(Dataset entries)
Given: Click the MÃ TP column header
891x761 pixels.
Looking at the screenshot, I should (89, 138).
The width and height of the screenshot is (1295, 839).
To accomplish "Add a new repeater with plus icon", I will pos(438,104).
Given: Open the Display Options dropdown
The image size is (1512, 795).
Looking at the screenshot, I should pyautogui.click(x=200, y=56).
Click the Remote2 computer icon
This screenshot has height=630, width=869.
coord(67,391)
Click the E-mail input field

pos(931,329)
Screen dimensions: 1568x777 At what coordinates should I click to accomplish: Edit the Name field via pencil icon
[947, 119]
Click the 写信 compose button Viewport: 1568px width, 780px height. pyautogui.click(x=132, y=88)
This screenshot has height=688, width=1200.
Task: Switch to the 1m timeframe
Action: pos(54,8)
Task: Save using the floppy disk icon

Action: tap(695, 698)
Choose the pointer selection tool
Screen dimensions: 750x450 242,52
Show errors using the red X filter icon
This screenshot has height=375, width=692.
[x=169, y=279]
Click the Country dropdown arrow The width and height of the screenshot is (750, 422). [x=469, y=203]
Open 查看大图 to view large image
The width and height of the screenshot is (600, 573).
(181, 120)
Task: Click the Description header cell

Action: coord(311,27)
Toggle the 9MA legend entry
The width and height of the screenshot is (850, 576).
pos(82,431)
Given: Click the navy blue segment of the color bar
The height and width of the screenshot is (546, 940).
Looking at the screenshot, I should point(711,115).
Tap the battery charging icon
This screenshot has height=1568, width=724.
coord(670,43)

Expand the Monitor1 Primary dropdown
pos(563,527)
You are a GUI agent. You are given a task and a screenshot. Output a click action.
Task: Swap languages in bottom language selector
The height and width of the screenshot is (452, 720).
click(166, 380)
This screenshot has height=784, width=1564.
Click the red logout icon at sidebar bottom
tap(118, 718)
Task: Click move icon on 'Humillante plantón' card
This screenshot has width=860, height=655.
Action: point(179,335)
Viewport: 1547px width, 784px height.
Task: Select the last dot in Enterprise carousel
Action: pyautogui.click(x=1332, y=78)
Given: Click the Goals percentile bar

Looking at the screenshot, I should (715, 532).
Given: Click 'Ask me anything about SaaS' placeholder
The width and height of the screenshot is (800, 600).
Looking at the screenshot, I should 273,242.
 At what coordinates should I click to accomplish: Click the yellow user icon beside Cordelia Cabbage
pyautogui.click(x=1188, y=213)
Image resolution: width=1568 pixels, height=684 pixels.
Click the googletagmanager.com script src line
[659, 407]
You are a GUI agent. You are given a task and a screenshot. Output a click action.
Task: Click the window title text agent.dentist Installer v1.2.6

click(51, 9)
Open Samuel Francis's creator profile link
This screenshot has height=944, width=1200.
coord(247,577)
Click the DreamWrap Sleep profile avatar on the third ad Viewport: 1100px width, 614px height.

TASK DESCRIPTION:
The output should be a character-exact copy of all entries.

RESPONSE AREA:
Given: Click the MÃ TP column header
891x761 pixels.
Looking at the screenshot, I should (89, 138).
The width and height of the screenshot is (1295, 839).
To accomplish "Add a new repeater with plus icon", I will pos(438,104).
Given: Open the Display Options dropdown
The image size is (1512, 795).
Looking at the screenshot, I should pyautogui.click(x=200, y=56).
Click the Remote2 computer icon
This screenshot has height=630, width=869.
coord(67,391)
Click the E-mail input field

pos(931,329)
Screen dimensions: 1568x777 At what coordinates should I click to accomplish: Edit the Name field via pencil icon
[947, 119]
Click the 写信 compose button Viewport: 1568px width, 780px height. pyautogui.click(x=132, y=88)
This screenshot has height=688, width=1200.
Task: Switch to the 1m timeframe
Action: pos(54,8)
Task: Save using the floppy disk icon

Action: tap(695, 698)
Choose the pointer selection tool
Screen dimensions: 750x450 242,52
Show errors using the red X filter icon
This screenshot has height=375, width=692.
[x=169, y=279]
Click the Country dropdown arrow The width and height of the screenshot is (750, 422). [x=469, y=203]
Open 查看大图 to view large image
The width and height of the screenshot is (600, 573).
(181, 120)
Task: Click the Description header cell

Action: coord(311,27)
Toggle the 9MA legend entry
The width and height of the screenshot is (850, 576).
pos(82,431)
Given: Click the navy blue segment of the color bar
The height and width of the screenshot is (546, 940).
Looking at the screenshot, I should point(711,115).
Tap the battery charging icon
This screenshot has height=1568, width=724.
coord(670,43)

Expand the Monitor1 Primary dropdown
pos(563,527)
You are a GUI agent. You are given a task and a screenshot. Output a click action.
Task: Swap languages in bottom language selector
The height and width of the screenshot is (452, 720).
click(166, 380)
This screenshot has height=784, width=1564.
Click the red logout icon at sidebar bottom
tap(118, 718)
Task: Click move icon on 'Humillante plantón' card
This screenshot has width=860, height=655.
Action: point(179,335)
Viewport: 1547px width, 784px height.
Task: Select the last dot in Enterprise carousel
Action: pyautogui.click(x=1332, y=78)
Given: Click the Goals percentile bar

Looking at the screenshot, I should (715, 532).
Given: Click 'Ask me anything about SaaS' placeholder
The width and height of the screenshot is (800, 600).
Looking at the screenshot, I should 273,242.
 At what coordinates should I click to accomplish: Click the yellow user icon beside Cordelia Cabbage
pyautogui.click(x=1188, y=213)
Image resolution: width=1568 pixels, height=684 pixels.
Click the googletagmanager.com script src line
[659, 407]
You are a GUI agent. You are given a task and a screenshot. Output a click action.
Task: Click the window title text agent.dentist Installer v1.2.6

click(51, 9)
Open Samuel Francis's creator profile link
This screenshot has height=944, width=1200.
coord(247,577)
Click the DreamWrap Sleep profile avatar on the third ad Viewport: 1100px width, 614px height.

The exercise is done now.